On Thu, Jul 30, 2020 at 05:09:07PM -0400, Luben Tuikov wrote:
> On 2020-07-29 9:49 a.m., Alex Deucher wrote:
> > On Wed, Jul 29, 2020 at 4:11 AM Christian K?nig
> > <ckoenig.leichtzumerken@gmail.com> wrote:
> >>
> >> Am 28.07.20 um 21:29 schrieb Peilin Ye:
> >>> Compiler leaves a 4-byte hole near the end of `dev_info`, causing
> >>> amdgpu_info_ioctl() to copy uninitialized kernel stack memory to userspace
> >>> when `size` is greater than 356.
> >>>
> >>> In 2015 we tried to fix this issue by doing `= {};` on `dev_info`, which
> >>> unfortunately does not initialize that 4-byte hole.
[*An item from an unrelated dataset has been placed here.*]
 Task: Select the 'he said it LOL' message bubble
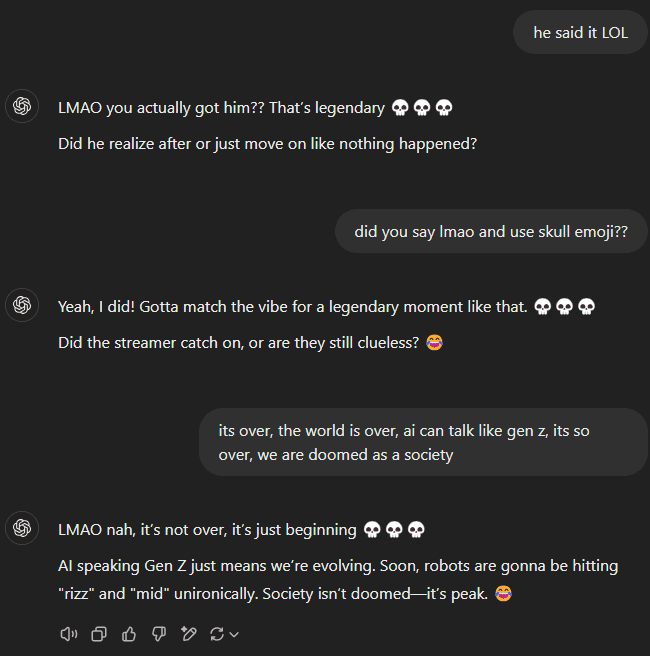click(580, 32)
Fix it by using
> >>> memset() instead.
> >>>
> >>> Cc: stable@vger.kernel.org
> >>> Fixes: c193fa91b918 ("drm/amdgpu: information leak in amdgpu_info_ioctl()")
> >>> Fixes: d38ceaf99ed0 ("drm/amdgpu: add core driver (v4)")
> >>> Suggested-by: Dan Carpenter <dan.carpenter@oracle.com>
> >>> Signed-off-by: Peilin Ye <yepeilin.cs@gmail.com>
> >>
> >> Reviewed-by: Christian K?nig <christian.koenig@amd.com>
> >>
> >> I can't count how many of those we have fixed over the years.
> >>
> >> At some point we should probably document that using "= {}" or "= { 0 }"
> >> in the kernel is a really bad idea and should be avoided.
> > 
> > Moreover, it seems like different compilers seem to behave relatively
> > differently with these and we often get reports of warnings with these
> > on clang.  When in doubt, memset.
> 
> There are quite a few of those under drivers/gpu/drm, for "amd/", "scheduler/"
> drm*.c files,
> 
> $find . \( -regex "./drm.*\.c" -or -regex "./amd/.*\.c" -or -regex "./scheduler/.*\.c" \) -exec egrep -n -- " *= *{ *(|NULL|0) *}" \{\} \+ | wc -l
> 374
> $_
> 
> Out of which only 16 are of the non-ISO C variety, "= {}",
> 
> $find . \( -regex "./drm.*\.c" -or -regex "./amd/.*\.c" -or -regex "./scheduler/.*\.c" \) -exec egrep -n -- " *= *{ *}" \{\} \+ | wc -l
> 16
> $_
> 
> Perhaps the latter are the more pressing ones, since it is a C++ initializer and not a ISO C one.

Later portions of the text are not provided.